There are those who believe that establishing an academic graduation standard is unfair and punitive. That it denies a valuable credential to young people who already have many obstacles to overcome. Others argue that it is too soon to take this step, either because students and schools have not had enough time to prepare or because we should wait until a wider variety of assessments is available to more fully measure all aspects of student ability. What these critics fail to recognize is that rejecting or delaying the implementation of a meaningful graduation requirement will not be a gift to those students who lack the knowledge and skill to reach the standard. To the contrary, it will be a punishment, in that it will help perpetuate a system and a culture that allow many young people to enter the world unprepared for success and set up for failure.

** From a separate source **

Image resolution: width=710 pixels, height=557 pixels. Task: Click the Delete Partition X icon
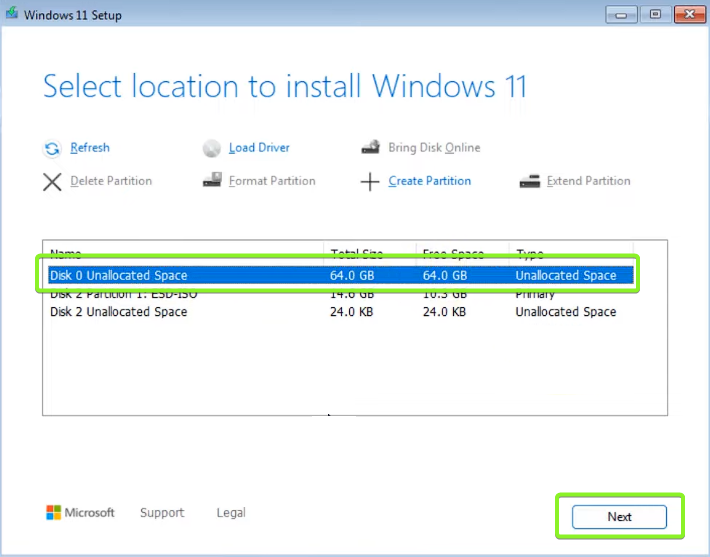52,182
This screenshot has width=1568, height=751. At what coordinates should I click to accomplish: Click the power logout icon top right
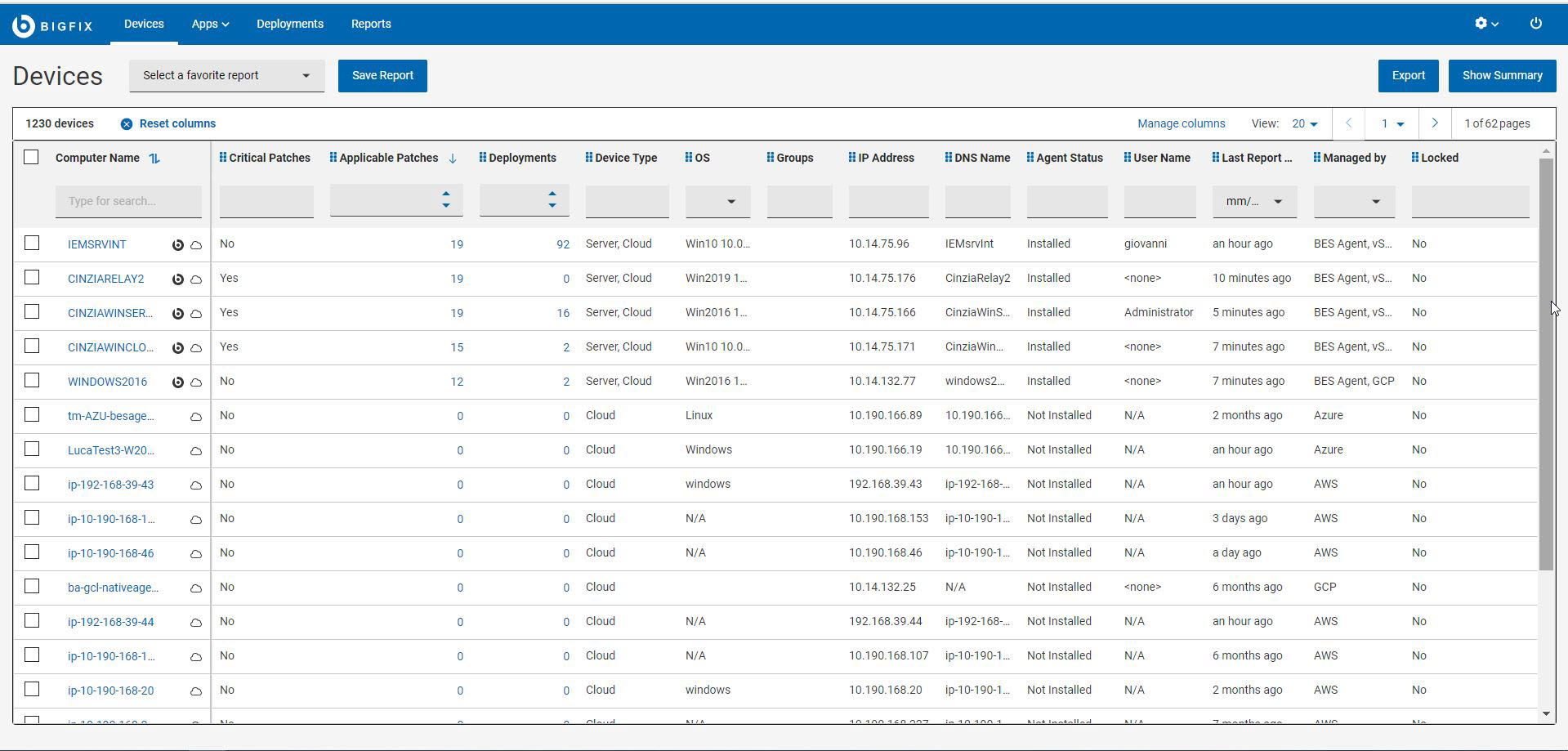pos(1535,24)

The promise of a graduation standard is that it will impel young people to take seriously their responsibilities as students, and will at the same time bring out of the shadows those young people who are not being given the opportunity or support necessary to fulfill their potential.

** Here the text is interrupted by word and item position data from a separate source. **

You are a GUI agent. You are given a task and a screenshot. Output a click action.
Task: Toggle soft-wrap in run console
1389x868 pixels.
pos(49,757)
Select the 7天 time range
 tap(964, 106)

Unlike those who argue that the standard we propose today is too much to ask, others argue that it is too little; that establishing a performance requirement below our aspirations for all graduates debases the terms "standard" and "competency," which are at the core of education reform. But these critics do not adequately appreciate that this is the beginning of a process to establish and raise standards, it is not the end. Our first task is to ensure that clearly failing work is not rewarded with a high school diploma. Our longer-term objective is to bring all graduates to proficiency. In order to achieve this long term goal we must take care not to sacrifice the good in deference to the perfect. We cannot achieve our objective in a single step. Instead, we must begin and sustain a process of continuous improvement. To do that we must establish initial standards that are challenging, but achievable. And while we must speak honestly about the distance yet to travel, we must do so in a way that does not destroy hope.
I believe the proposal before you today, which is endorsed by both the Commissioner and me, strikes the right balance between today's reality and our expectations for the future. I hope it receives your support.